Some of us assume that with such a group, the time that it will take to get where we need to go will be based on the average speed of the individuals in the group.
So, as long as all of us try and keep up, we’ll get there.
This is why, all too often, one of the adults will turn back and shout to the other to keep up, or shout at the kid in front to slow down.
Eliyahu Goldratt in his book The Goal makes the point that averages don’t matter in this kind of situation.
The goal is to get everyone to the finish line.
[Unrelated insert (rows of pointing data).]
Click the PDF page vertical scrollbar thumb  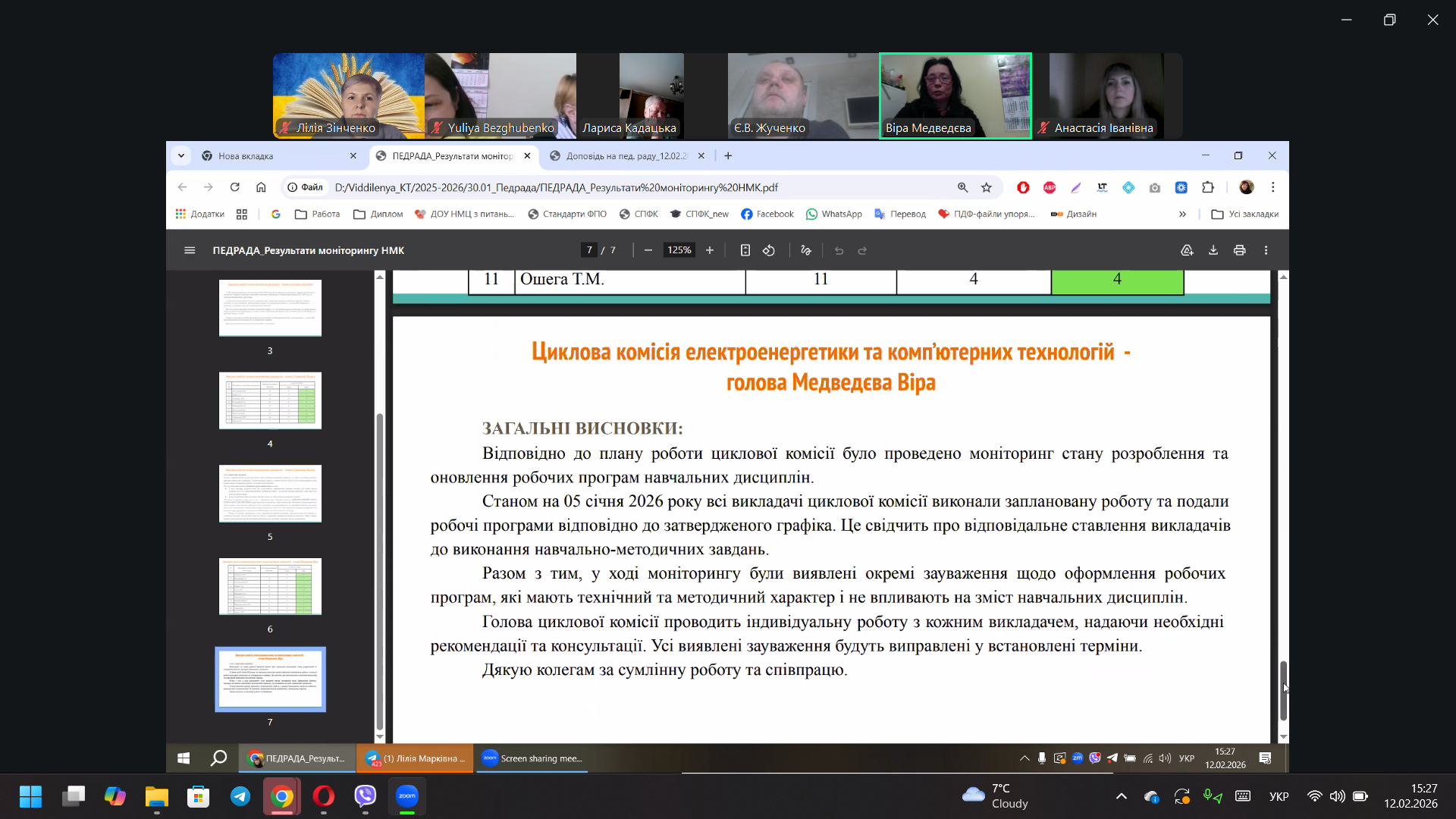tap(1283, 690)
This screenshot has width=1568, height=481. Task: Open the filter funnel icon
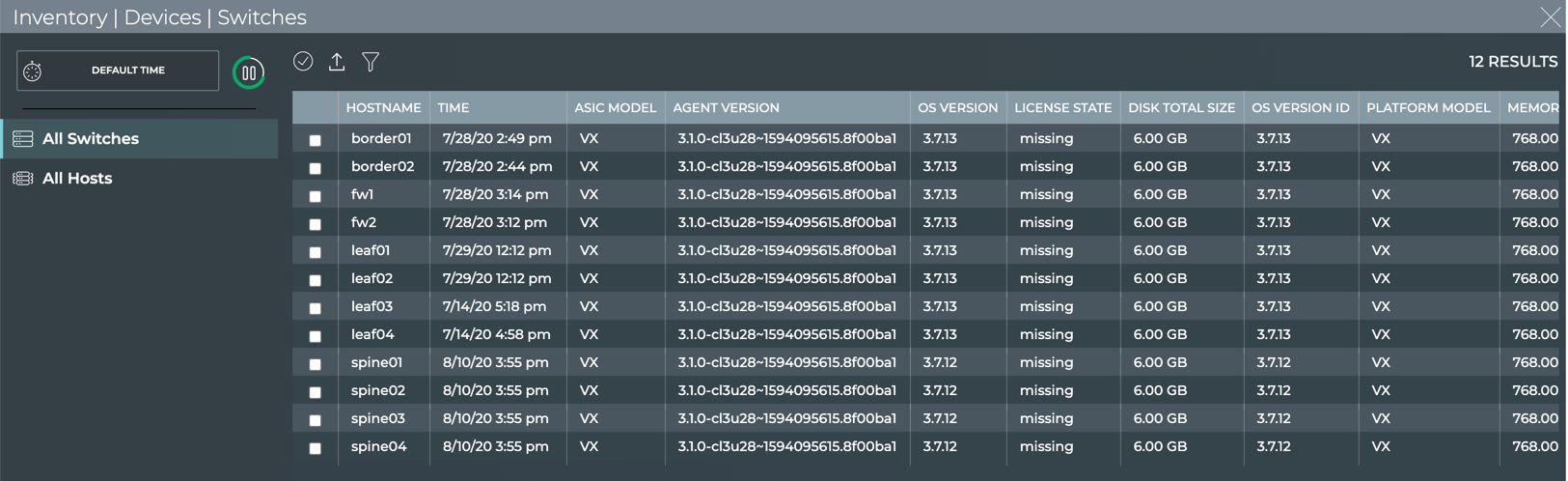(371, 62)
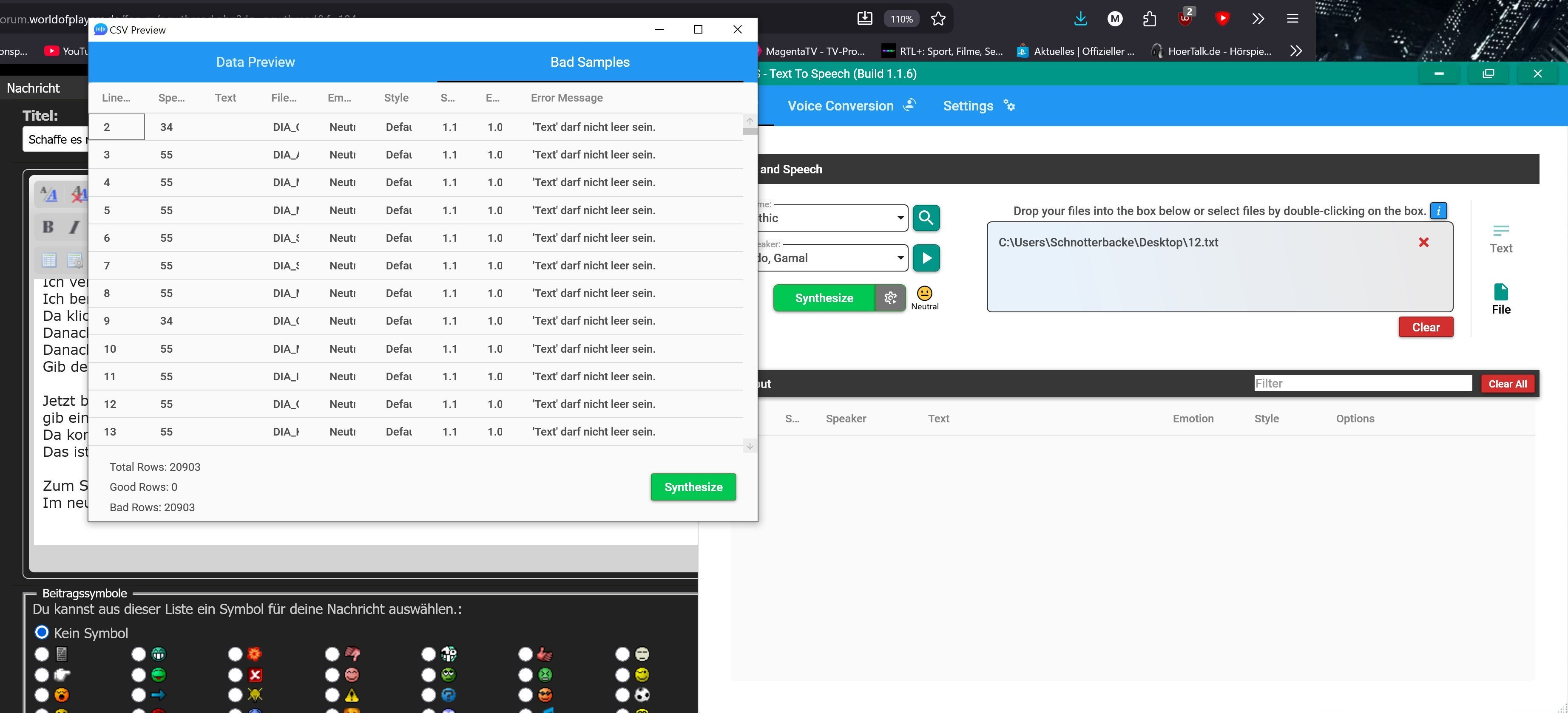
Task: Open the blue info icon
Action: (x=1438, y=211)
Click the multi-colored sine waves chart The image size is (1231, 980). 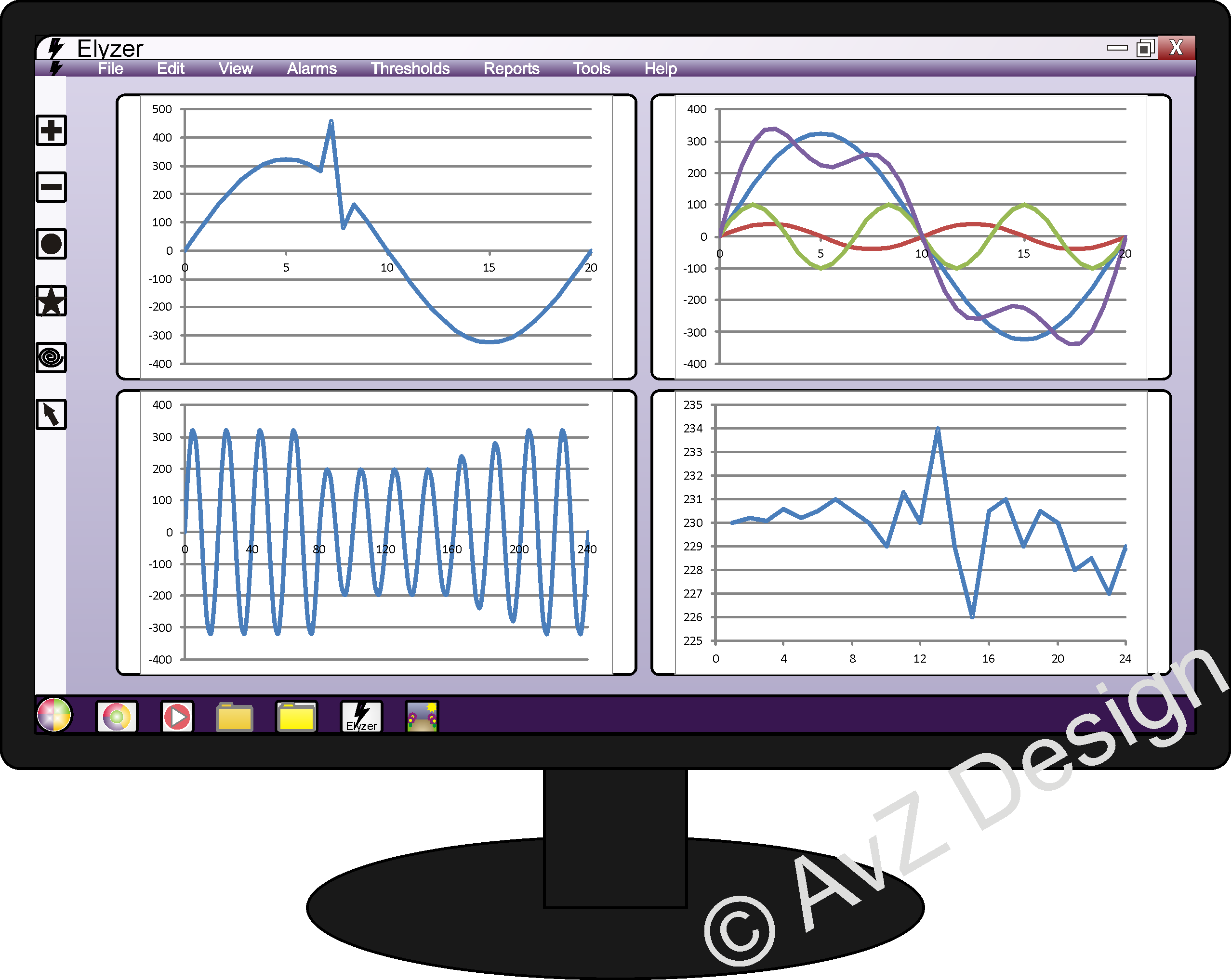click(x=911, y=237)
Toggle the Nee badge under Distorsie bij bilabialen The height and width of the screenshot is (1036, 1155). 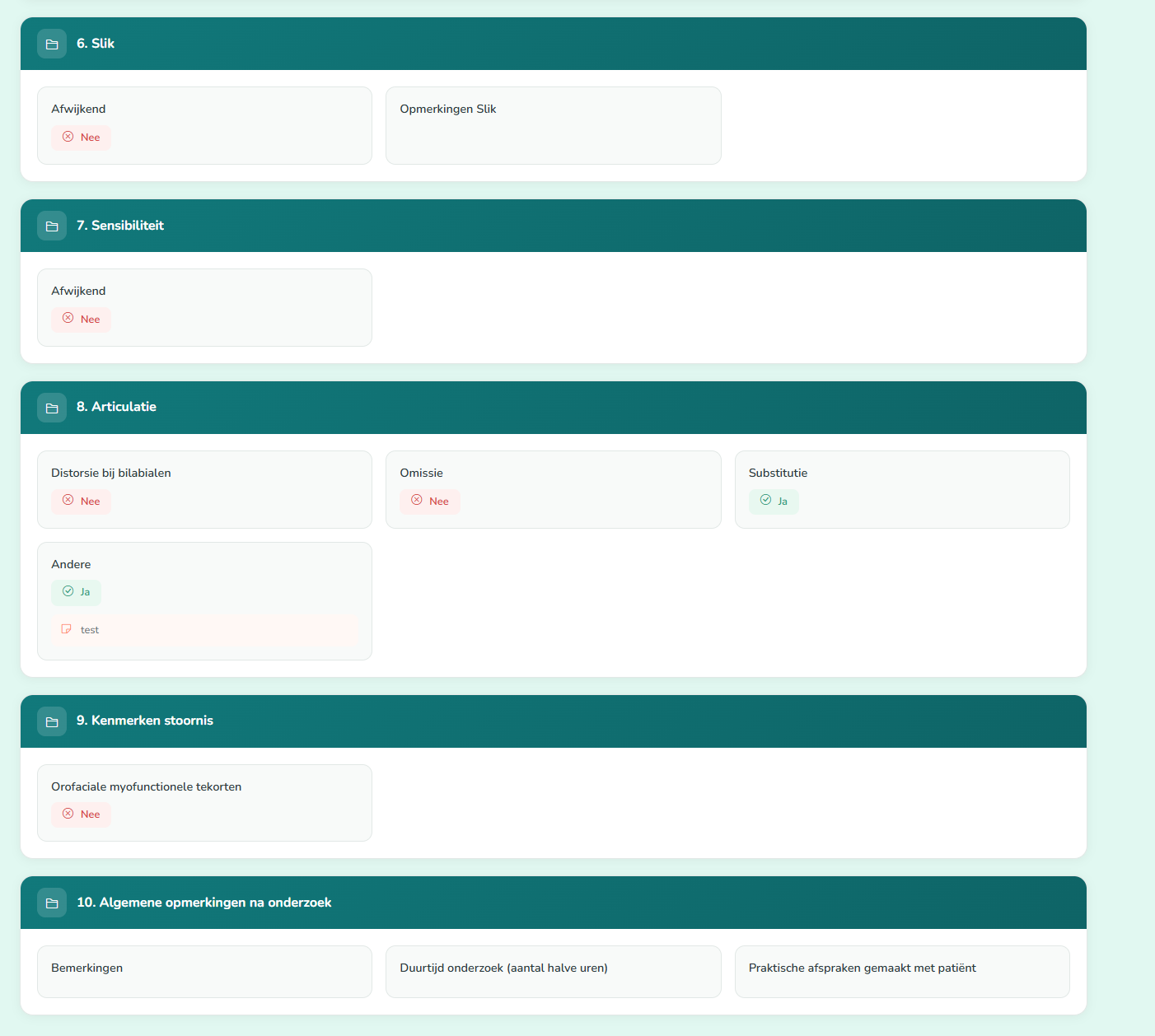(x=81, y=501)
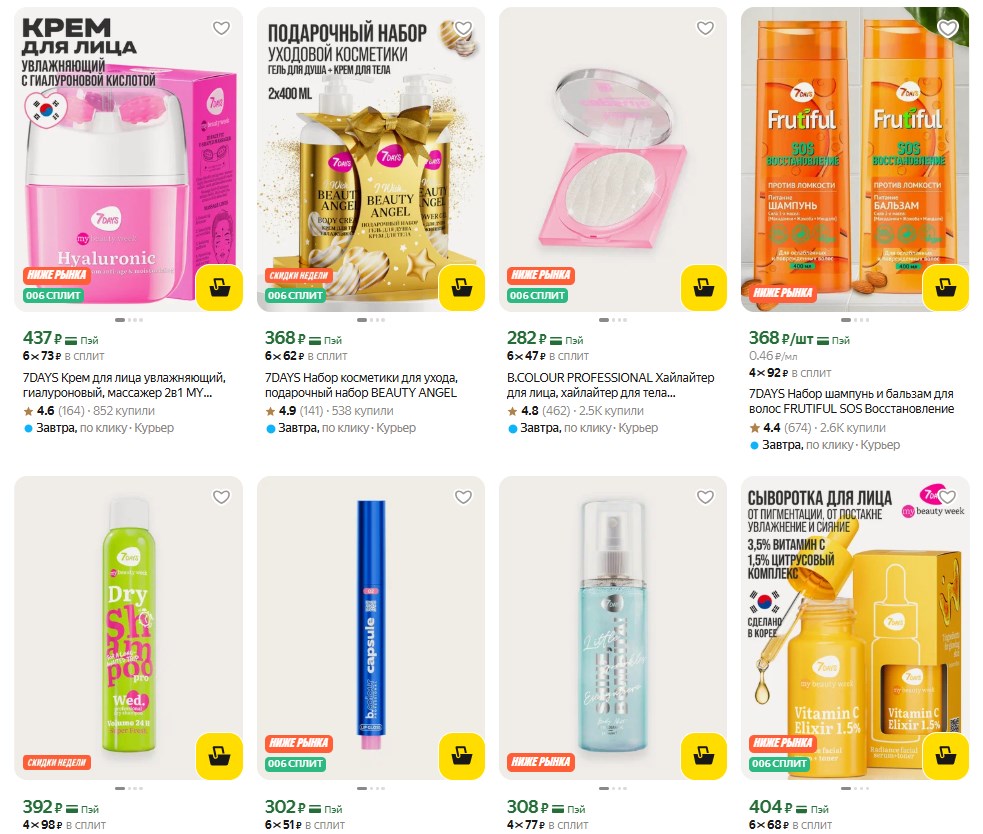The width and height of the screenshot is (983, 834).
Task: Add 7DAYS Hyaluronic face cream to cart
Action: 219,288
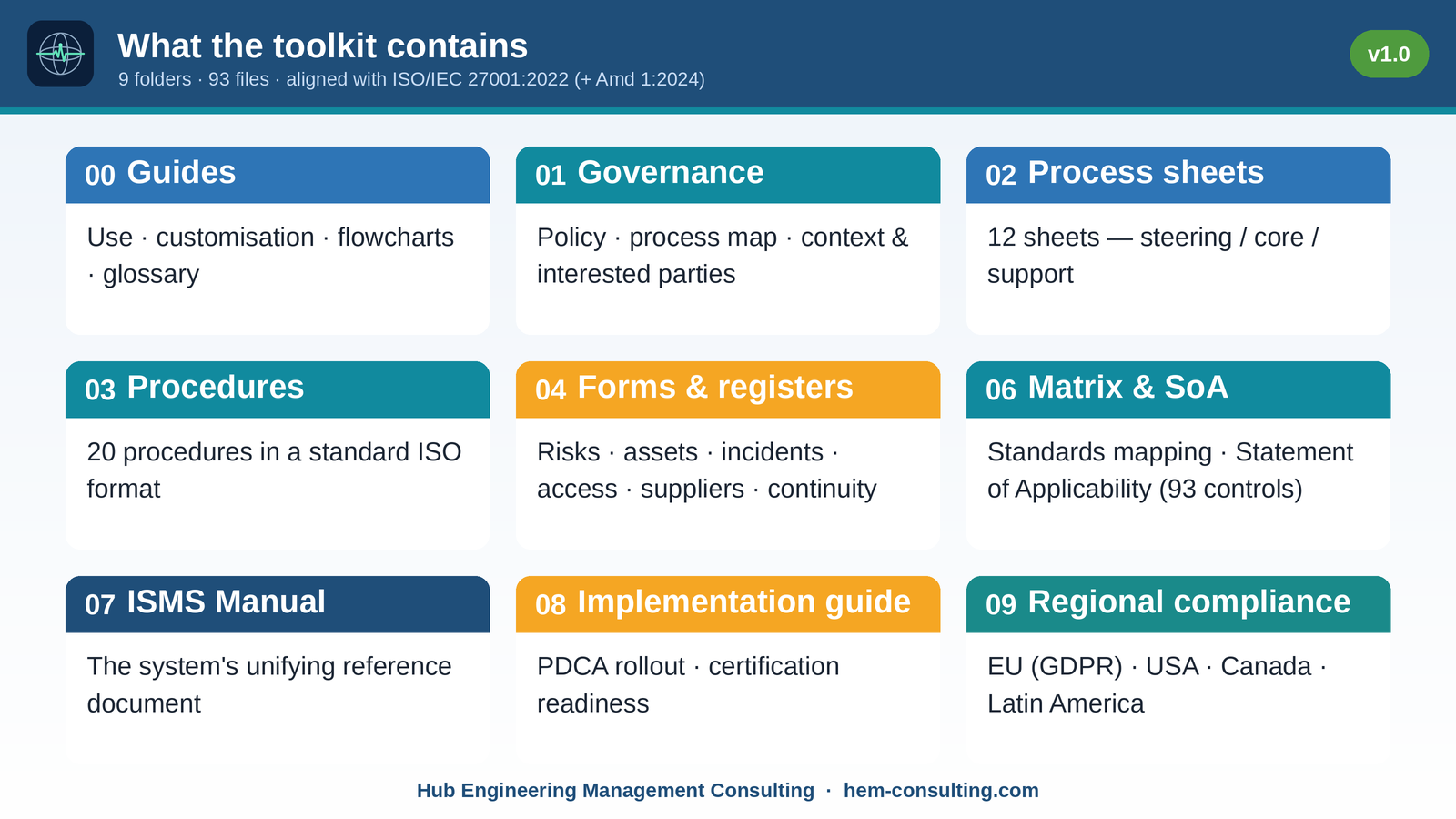The height and width of the screenshot is (819, 1456).
Task: Open the 00 Guides folder header
Action: pos(278,175)
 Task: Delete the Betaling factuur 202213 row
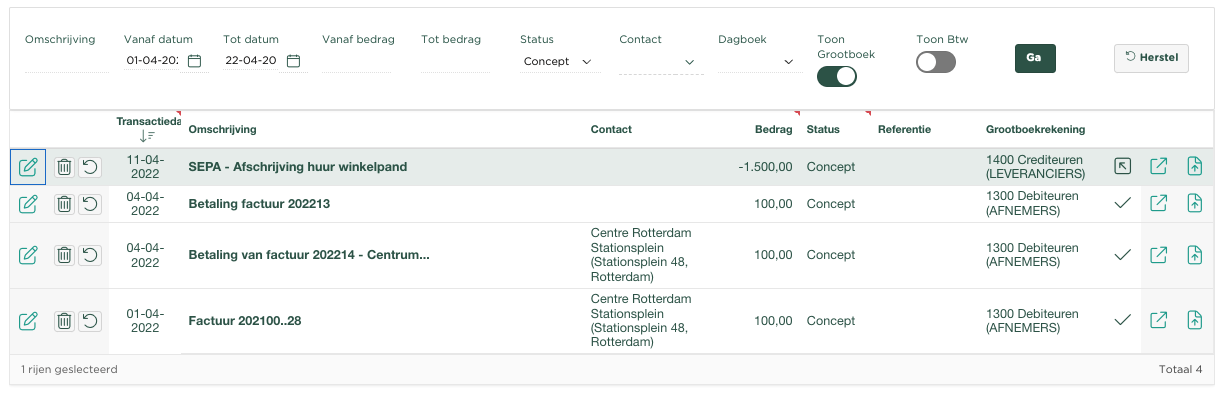tap(64, 204)
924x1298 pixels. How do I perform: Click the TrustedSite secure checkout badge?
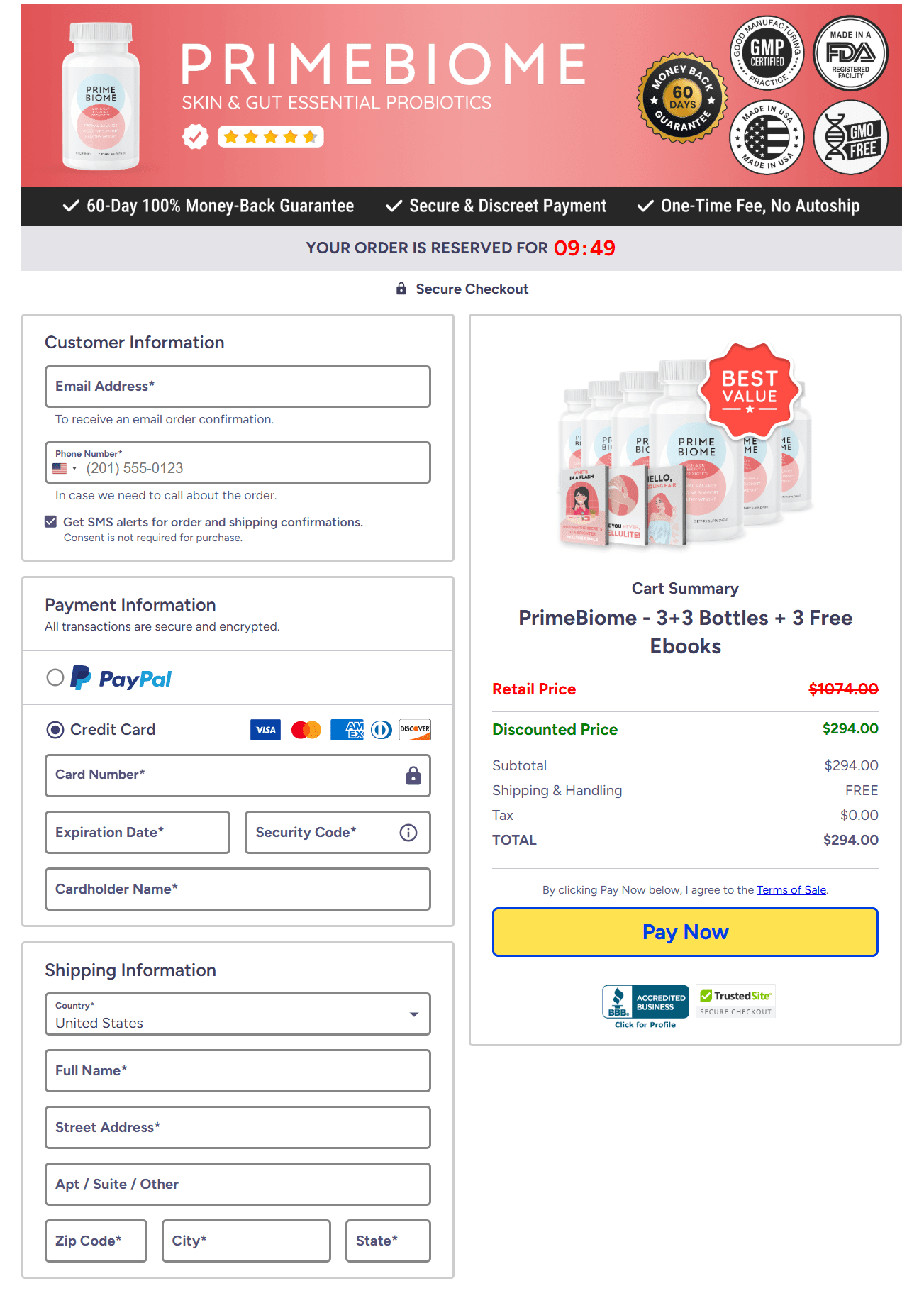736,1002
That only happens when the slowest member of the group makes it across.
The time for the group to reach the end, therefore, is the time it takes for the slowest member to reach.
This is something that we see all the time in work.
If there are a number of things that must be done in a sequence to produce a product and different teams do the work involved, the rate at which finished product is created is the same as the work rate of the team that takes the most time to complete its tasks.
Trying to speed up anyone else – or expediting – is a waste of time. Just like shouting in a group, it doesn’t do a single thing to actually improve the process.
The only place where any effort will make a difference is at the bit of the process that is the slowest – the bottleneck.
All too often, we think that if only we all did a better job, the company as a whole would be more productive.
Instead, it turns out, the company will become more productive only if we work on improving the performance of the activity that takes the most time to do.
In the example in the picture, the fact is that we can’t increase how fast the smallest kid in the group can walk.
By putting that child in the front, however, the rest of the group will stay close as although they can move faster as individuals, they can’t move past the slowest person in front.
As a result, the group doesn’t spread out and there is no need to shout any more – it makes for a calmer walk, even if it’s no faster for the group as a whole.
Now, in order to improve, we have to improve the performance of the slowest part of the operation.
That’s why, on a family trip out, we end up carrying the youngest kid so often.